A: The more mast rake you use the more you must compensate for the negative angle of attack on the frontwing by sinking the tail. A board with cutouts will pump better but be less stable during the take-off. As freeride foils usually don't use excessive rake, we've opted for a more stable and gentle accelleration on the FoilRide while the medium cutouts on the FoilRace allow the use of raked foils but don't make the board too loose and nervous yet. The big FoilComp cutouts are a zero-compromise racing design for instant and brutal accelleration while pumping the board with foil rakes around 3-4 degrees and at the same time less drag on touch downs (This design is made for advanced riders with a good overall board control).

Q: Can I use a foil sail on the fin and a fin sail on the foil?
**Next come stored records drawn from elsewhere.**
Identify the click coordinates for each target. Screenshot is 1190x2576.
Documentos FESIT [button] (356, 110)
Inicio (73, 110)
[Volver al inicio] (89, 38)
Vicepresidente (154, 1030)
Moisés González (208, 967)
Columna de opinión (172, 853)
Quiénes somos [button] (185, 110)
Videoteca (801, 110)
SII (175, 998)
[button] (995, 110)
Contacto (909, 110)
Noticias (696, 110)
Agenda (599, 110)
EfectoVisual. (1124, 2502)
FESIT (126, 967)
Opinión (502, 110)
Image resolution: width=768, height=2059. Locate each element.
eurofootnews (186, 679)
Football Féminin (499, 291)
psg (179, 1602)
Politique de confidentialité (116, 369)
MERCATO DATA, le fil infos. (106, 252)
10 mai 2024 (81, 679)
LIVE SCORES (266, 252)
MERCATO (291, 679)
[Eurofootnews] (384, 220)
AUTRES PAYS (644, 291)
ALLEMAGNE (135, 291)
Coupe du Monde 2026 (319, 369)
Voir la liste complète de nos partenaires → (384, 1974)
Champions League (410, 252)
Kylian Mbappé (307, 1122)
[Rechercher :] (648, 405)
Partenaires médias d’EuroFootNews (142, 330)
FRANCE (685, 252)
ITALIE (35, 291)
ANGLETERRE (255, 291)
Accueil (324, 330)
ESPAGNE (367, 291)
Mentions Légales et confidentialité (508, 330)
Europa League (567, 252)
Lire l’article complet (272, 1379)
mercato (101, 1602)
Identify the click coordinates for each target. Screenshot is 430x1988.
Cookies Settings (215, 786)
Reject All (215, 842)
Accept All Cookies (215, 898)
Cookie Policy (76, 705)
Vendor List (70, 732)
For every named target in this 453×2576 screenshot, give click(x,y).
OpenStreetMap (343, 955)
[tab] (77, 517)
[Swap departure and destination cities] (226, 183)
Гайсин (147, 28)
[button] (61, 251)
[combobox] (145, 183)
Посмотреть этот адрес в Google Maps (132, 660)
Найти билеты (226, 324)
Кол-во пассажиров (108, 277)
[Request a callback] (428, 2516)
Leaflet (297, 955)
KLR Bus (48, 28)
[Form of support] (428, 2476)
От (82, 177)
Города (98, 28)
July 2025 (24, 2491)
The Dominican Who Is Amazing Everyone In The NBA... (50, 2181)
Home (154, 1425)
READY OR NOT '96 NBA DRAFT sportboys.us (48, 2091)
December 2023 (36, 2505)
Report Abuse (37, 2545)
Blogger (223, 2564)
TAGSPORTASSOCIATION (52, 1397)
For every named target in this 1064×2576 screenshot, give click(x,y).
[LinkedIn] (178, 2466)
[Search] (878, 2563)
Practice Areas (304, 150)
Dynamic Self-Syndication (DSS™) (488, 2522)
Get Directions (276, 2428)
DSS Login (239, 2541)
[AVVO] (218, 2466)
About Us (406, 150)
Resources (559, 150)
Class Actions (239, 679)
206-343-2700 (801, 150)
A: Of course the sails work best in the environment they've been designed for but as a basic advise we could say: A foil sail is a more high-aspect sail design with a stiffer profile and less backhand pressure. So if you don't have any trouble to go planing and like a light-handed sail with a shorter boom you may use the foil sail on the fin and actually love it as a freeride sailor, while the slalom sailor will miss the loading of the sail and lack some power for sure. The foil sail will be more neutral in gusty winds while the medium or low aspect hybrid or pure fin sail will give you more grunt, more downwind accelleration and more power in total. Fin sails on the foil on the other hand are more of a compromise as you want the most steady and stable flight on the foil. In light winds the fin sail might still be a valid options for beginners and intermediates on the foil as it will be easier to pump and gives you more response on the boom. Control-wise the foil sail is the clear winner for foil use though. If you're looking for one sail to do it all in freeride let you weight and skill level guide you. More advanced and lighter riders can choose the high-aspect sail for fin and foil and won't actually be facing much of a compromise. If you're foiling in light wind only and are a heavy rider switching to fin as soon as you can choose the fin sail as the hybrid option. But if you want the true and full performance on foil and fin pick both the dedicated foil and fin sail for each discipline as this is not a marketing joke but a real and well-though design adaption for the very different requirements of fin and foil use.